• _Exercise_: Would you please transcribe, exactly as written, the lines of the entries below starting at the one that holds "The height and width of the screenshot is (762, 990)." and ending at the one that holds "You are a computer-use agent. The image size is (634, 692).", both included?

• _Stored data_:
>>>
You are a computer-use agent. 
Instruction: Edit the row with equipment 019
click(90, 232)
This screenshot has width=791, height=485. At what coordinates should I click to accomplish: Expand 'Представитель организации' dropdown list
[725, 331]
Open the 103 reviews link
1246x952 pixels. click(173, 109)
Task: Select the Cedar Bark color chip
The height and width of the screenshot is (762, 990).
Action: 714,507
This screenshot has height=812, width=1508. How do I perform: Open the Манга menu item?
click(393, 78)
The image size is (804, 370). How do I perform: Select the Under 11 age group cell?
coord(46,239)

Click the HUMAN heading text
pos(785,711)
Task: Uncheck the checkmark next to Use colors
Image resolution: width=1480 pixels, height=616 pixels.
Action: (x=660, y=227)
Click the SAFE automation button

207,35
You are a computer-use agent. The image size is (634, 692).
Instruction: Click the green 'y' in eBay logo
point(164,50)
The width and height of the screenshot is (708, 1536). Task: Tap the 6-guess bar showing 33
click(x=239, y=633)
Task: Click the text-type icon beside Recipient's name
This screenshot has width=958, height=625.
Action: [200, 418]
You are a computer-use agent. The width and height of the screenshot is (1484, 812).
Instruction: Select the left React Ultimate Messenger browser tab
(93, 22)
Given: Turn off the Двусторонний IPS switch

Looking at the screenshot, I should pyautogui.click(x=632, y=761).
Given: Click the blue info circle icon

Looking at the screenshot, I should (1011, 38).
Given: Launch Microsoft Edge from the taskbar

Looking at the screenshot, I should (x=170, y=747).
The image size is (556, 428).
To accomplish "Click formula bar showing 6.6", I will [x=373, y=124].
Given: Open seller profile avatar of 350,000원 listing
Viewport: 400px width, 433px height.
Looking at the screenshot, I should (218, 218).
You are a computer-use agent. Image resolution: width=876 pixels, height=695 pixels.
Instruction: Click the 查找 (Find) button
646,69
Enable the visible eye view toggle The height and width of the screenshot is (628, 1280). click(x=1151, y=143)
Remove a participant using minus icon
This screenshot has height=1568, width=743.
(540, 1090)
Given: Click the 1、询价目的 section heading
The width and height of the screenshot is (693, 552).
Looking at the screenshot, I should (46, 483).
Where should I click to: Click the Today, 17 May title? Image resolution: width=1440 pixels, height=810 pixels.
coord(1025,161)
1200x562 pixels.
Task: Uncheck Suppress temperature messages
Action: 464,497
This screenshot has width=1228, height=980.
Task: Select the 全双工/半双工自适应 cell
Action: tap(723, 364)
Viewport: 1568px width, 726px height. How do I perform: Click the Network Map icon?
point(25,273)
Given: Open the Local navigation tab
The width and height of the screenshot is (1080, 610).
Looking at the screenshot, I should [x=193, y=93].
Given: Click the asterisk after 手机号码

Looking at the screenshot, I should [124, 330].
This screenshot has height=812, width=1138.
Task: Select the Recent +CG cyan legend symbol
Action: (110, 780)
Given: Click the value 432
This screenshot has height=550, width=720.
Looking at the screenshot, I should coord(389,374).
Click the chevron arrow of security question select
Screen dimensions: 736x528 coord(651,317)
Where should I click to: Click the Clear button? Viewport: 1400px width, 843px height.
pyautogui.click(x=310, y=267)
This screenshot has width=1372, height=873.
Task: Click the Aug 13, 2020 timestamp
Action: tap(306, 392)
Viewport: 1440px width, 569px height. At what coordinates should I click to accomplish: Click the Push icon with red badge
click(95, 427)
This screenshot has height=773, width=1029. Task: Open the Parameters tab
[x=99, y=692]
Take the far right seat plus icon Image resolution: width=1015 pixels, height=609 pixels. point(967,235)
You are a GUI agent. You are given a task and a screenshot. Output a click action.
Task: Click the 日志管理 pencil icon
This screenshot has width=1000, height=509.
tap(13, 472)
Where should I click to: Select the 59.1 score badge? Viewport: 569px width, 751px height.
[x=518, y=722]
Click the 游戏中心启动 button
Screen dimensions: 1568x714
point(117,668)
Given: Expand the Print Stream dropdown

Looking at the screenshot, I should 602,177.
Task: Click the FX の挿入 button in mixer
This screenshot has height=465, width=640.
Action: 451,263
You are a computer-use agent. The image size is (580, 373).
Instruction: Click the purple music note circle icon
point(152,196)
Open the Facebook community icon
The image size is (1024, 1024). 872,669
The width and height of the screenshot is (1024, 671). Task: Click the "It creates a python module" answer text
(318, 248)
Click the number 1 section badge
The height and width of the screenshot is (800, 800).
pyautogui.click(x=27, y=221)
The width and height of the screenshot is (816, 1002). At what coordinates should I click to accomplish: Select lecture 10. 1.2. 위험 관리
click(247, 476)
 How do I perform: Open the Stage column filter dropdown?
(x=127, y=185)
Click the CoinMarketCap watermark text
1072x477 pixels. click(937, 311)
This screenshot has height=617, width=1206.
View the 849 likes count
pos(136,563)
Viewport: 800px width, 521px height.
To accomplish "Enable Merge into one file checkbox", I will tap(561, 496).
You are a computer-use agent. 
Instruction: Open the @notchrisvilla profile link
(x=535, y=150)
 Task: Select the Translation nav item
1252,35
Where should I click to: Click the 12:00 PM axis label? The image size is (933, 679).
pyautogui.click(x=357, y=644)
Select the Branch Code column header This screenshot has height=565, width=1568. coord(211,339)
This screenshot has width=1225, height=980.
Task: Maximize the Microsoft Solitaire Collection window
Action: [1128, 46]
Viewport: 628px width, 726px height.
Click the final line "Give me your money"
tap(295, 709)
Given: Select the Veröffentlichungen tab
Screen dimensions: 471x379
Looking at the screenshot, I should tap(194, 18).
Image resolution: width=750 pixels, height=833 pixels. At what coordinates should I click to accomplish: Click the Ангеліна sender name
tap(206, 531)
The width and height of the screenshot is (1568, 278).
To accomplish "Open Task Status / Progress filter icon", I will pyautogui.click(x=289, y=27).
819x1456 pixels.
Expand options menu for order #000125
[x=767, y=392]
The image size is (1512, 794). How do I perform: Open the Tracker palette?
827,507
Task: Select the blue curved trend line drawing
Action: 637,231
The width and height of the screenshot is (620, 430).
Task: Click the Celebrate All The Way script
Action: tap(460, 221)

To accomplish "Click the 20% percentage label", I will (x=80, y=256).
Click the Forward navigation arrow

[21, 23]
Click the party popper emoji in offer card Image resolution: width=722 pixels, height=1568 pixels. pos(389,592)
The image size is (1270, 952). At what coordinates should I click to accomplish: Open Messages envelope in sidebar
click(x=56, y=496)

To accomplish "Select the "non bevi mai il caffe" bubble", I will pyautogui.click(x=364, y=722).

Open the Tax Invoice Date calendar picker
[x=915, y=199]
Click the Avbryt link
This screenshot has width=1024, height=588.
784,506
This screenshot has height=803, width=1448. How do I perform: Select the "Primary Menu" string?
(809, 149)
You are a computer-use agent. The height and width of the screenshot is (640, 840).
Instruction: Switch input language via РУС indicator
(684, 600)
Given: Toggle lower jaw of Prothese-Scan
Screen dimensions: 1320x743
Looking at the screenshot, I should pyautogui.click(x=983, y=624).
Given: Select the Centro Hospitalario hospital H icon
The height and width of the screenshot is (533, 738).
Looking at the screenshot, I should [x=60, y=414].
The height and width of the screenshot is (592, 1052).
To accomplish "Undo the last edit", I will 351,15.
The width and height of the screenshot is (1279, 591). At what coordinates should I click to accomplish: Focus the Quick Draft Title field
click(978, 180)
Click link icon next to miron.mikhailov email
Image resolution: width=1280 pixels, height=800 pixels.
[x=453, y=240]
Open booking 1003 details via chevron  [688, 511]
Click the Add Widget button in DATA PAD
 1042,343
<<<
• _Result_:
The height and width of the screenshot is (762, 990).
Action: 714,507
This screenshot has height=812, width=1508. How do I perform: Open the Манга menu item?
click(393, 78)
The image size is (804, 370). How do I perform: Select the Under 11 age group cell?
coord(46,239)

Click the HUMAN heading text
pos(785,711)
Task: Uncheck the checkmark next to Use colors
Image resolution: width=1480 pixels, height=616 pixels.
Action: (x=660, y=227)
Click the SAFE automation button

207,35
You are a computer-use agent. The image size is (634, 692).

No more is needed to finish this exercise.